Python 3.10–3.12 is required (set in `pyproject.toml`). PyTorch must be installed with CUDA support before other deps:

```bash
pip install torch torchaudio --index-url https://download.pytorch.org/whl/cu126
pip install -r requirements.txt
```

## Configuration

All settings live in `config.py`; the Settings class auto-loads from `.env` via pydantic-settings.

Key variables:

| Variable | Default | Notes |
|---|---|---|
| `TTS_BACKEND` | `fish_speech` | One of: dummy / f5_tts / xtts_v2 / fish_speech. Switching backends requires a clean restart (engine is built lazily on first connection). |
| `TTS_MODEL_PATH` | — | Fish Speech checkpoint folder (contains model.pth, firefly-gan-vq-fsq-8x1024-21hz-generator.pth, tokenizer.tiktoken, config.json) |
| `TTS_VOCAB_PATH` | — | Fish Speech v1.5 source tree path (used to import firefly_gan / FSQ modules) |
| `TTS_MODEL_NAME` | `tts_models/multilingual/multi-dataset/xtts_v2` | Coqui model manager path; xtts_v2 downloads this on first use |
| `FISH_COMPILE` | `false` | Avoid setting to true. Enables torch.compile but causes CUDAGraphs tensor-overwrite errors on repeated inference. |
| `FISH_CHUNK_LENGTH` | 200 | Chunk length for Fish Speech (100–300).

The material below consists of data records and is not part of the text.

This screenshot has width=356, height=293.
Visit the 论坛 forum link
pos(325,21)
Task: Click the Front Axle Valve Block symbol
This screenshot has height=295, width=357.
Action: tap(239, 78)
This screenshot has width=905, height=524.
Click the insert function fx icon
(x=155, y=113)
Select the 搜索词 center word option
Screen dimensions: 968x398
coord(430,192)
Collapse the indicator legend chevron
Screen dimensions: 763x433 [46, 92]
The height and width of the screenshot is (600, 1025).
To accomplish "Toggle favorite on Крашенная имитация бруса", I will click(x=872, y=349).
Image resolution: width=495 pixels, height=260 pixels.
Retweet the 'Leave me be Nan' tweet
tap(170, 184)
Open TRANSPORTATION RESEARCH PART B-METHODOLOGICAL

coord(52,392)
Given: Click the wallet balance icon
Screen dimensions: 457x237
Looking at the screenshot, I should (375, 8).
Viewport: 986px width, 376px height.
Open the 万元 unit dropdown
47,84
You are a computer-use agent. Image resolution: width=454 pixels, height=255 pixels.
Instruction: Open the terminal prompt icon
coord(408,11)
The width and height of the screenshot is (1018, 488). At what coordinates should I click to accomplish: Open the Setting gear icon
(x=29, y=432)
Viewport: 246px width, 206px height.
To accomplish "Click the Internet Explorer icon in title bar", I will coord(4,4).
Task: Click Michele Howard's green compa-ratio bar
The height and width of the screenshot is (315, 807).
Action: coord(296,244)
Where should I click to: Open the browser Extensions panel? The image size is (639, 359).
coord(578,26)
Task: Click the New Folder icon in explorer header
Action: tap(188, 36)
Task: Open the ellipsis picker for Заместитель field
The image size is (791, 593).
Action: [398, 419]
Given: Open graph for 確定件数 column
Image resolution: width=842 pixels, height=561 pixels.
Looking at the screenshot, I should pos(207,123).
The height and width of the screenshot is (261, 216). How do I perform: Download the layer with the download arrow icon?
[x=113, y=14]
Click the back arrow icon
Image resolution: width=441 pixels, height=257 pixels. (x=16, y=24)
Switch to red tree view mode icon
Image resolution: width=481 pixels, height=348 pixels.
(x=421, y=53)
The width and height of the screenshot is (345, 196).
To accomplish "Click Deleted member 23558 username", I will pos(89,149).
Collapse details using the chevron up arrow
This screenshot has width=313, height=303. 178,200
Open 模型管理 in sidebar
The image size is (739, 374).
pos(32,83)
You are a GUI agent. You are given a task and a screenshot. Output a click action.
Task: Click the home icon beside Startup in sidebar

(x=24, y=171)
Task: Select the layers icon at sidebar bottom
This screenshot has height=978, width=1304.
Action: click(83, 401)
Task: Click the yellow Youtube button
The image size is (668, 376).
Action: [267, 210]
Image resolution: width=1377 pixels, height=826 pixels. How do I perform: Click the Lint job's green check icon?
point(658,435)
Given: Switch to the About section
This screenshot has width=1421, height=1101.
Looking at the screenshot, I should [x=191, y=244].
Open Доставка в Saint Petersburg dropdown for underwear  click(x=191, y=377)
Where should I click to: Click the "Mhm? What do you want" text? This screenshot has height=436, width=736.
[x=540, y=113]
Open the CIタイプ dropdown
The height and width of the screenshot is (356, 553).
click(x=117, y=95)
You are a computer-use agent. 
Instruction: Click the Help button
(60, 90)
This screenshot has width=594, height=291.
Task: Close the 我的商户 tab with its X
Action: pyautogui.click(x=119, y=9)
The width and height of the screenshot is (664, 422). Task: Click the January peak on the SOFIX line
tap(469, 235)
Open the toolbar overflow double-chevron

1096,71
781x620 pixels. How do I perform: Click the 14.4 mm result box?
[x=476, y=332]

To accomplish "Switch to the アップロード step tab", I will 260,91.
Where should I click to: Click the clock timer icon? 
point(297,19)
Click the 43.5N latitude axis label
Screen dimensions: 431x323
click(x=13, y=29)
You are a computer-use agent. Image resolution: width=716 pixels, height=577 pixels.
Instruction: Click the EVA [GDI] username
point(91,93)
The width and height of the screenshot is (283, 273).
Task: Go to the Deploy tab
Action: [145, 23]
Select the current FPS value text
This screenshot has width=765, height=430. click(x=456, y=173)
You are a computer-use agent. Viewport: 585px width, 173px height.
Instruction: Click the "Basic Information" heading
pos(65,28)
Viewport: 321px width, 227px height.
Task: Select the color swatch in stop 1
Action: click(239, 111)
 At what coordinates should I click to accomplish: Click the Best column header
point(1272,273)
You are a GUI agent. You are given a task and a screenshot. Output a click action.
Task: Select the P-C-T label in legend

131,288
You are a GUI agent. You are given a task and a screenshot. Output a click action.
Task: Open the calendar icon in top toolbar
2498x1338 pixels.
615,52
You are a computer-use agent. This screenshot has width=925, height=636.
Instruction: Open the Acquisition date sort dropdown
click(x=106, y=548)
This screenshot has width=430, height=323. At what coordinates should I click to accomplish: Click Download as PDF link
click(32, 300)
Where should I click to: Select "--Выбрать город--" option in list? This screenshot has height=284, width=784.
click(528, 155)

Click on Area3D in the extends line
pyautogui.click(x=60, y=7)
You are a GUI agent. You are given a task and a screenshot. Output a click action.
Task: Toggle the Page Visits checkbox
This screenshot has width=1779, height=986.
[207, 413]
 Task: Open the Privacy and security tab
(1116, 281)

Higher = more GPU work per call, higher latency. |

## WebSocket Protocol (`/ws`)

- Server at `ws://localhost:8765/ws`
- Messages are JSON, client-sent types: `init`, `text`, `flush`, `stop`, `emotion`, `config`
- Server sends back: `status` (session_ready / segment_started / stopped / config_updated), `audio` (sample_rate + base64 data), plus error messages on failure.

## Testing

```bash
pytest tests/        # asyncio_mode = auto, paths in tests/
```

Fixtures and reference audio live in `tests/`. No external services required — dummy backend works for unit-level tests without GPU. Fish Speech backends need the local checkpoint in `models/fishaudio_fish-speech-1.5/` (gitignored).

## Scripts

- `scripts/benchmark_backends.py` — compare inference times across backends
- `scripts/download_f5_tts.py` — downloads F5-TTS v1 model files into `models/F5TTS_v1_Base/`
- `scripts/benchmark_compile.py` — torch.compile benchmarking utility

## Important Gotchas

- **Engine is built lazily on first `/ws` connection** in `_create_engine()` inside `api/server.py`. Changing `TTS_BACKEND` requires a full server restart, not just a message-level config change.
- **All GPU calls are serialized through one `_synth_lock`.** Concurrent sessions share a single inference thread — this exists to avoid CUDA contention and OOM on multi-gpu setups.
- `.env` is gitignored but `.env.example` is the source of truth for supported variables. `config.py` line 50 sets `env_file = ".env"`.
- The dummy backend runs via a transient event loop (see `_sync_synthesize` in server.py:291), which means if your test modifies global asyncio state it can break other tests — run tests independently or set `asyncio_mode=auto`.
- **Space insertion between text payloads.** In `_handle_text` (server.py:152–157), a space is automatically inserted between consecutive payloads if neither side has whitespace at the join point. This prevents word merging when clients send word-by-word without trailing spaces (e.g. the browser client). Clients should not include leading/trailing spaces in payloads — the server handles spacing.